We need Homes for London

February 3rd, 2014

When it comes to housing, the Greater London Authority lives very much in the shadow of its predecessors. Both the Greater London Council and the London County Council before it built thousands upon thousands of homes to meet the needs of London’s growing population. From the LCC’s distinctive five story brick blocks of flats to the GLC’s brutalist monoliths, the capital is indebted to the vision of its former civic leaders, few greater than Labour’s Herbert Morrison.

Housing has been a key responsibility of the Mayor since 2007, when Ken Livingstone secured £5 billion of housing investment from the then Labour government as he took over the Homes and Communities Agency’s responsibilities in London. But swept from office less than a year later, the work begun by Ken on delivering London’s affordable housing programme was placed into the hands of Boris Johnson.

Boastful Boris has always taken the credit himself for the affordable homes that were delivered using money obtained by a Labour mayor from a Labour government. Yet he now looks set to fail to meet his own target of delivering 100,000 new affordable homes by 2016. His new draft London Plan says that London needs 42,000 new homes each year, despite his own research showing that the real need is up to 62,000. He has refused to lobby for better regulation of the private rented sector in which a quarter of Londoners now live, and rough sleeping in London has doubled since he became mayor in 2008.

Enough is enough. It’s time for a radical transformation of the Mayor’s approach to housing.

A Wednesday’s London Assembly budget setting meeting I put forward proposals to create a new body, Homes for London, which would draw together all of the Mayor’s work on housing, land and planning. Homes for London would make sure that housing is invested in as infrastructure, in the same way as Transport for London does for transport. As part of this, a London Housing Corporation would be established to directly deliver the homes that London needs.

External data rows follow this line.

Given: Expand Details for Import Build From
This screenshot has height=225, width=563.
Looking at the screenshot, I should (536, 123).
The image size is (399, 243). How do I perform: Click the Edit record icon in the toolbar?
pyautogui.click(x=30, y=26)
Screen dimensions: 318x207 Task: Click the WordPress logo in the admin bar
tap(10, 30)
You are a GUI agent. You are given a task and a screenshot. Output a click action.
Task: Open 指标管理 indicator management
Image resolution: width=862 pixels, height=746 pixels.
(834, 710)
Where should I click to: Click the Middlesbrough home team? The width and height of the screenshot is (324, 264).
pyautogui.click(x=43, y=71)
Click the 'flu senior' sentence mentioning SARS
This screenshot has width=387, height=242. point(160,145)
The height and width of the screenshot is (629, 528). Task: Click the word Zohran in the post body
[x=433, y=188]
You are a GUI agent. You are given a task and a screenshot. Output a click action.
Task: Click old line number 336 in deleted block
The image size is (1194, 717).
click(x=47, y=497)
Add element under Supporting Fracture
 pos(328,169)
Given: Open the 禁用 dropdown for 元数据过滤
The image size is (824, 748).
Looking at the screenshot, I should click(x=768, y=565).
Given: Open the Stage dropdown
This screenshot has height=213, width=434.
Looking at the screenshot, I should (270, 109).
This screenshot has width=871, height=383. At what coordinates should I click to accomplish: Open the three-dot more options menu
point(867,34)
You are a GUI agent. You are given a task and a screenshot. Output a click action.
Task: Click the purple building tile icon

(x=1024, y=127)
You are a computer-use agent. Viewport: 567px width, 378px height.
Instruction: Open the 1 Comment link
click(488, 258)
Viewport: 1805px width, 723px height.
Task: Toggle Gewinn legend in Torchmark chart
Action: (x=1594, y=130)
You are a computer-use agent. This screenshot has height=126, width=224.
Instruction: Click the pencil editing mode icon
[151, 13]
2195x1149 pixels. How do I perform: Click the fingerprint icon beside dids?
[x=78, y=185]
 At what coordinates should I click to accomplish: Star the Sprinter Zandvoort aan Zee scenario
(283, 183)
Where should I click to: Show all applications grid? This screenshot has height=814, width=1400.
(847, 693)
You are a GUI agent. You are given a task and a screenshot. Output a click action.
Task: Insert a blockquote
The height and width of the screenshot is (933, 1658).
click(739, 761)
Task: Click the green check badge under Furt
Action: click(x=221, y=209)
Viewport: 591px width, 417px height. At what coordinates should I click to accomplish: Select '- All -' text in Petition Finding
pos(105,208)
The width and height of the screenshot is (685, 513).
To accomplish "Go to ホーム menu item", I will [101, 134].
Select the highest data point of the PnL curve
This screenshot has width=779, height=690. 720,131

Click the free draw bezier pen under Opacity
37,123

The need for Mayoral intervention is clear. The private sector isn’t delivering the homes London needs. Housing associations are finding it increasingly difficult to raise the funding they need to build social and affordable housing. Some councils in London are building new council housing for the first time in decades but are still heavily restricted by the government-imposed borrowing cap. This is why the Mayor must step in directly.

The new London Housing Corporation would be able to borrow against the GLA’s revenue stream and utilise the Mayor’s own colossal land bank to deliver new homes. By building a mixture of social housing, key worker housing and homes for sale the Mayor can ensure that mixed communities are created and that private sales cross-subsidise genuinely affordable homes let out at council rents with lifetime tenancies. Those worried about more borrowing should remember that the revenue stream created through rents would pay for these homes over the long term.

But the Mayor doesn’t just have to rely on the GLA’s borrowing power. He should be approaching institutional investors such as pension funds to enter into agreements with Homes for London to provide up-front funding for new homes in exchange for a guaranteed return on their investment.

Over the coming months I shall be working up detailed proposals for exactly how Homes for London and the London Housing Corporation would work and the volume of housing that could be delivered across all tenures. What is absolutely clear is that unless the Mayor adopts a far more interventionist approach, we are not going to solve London’s housing crisis any time soon.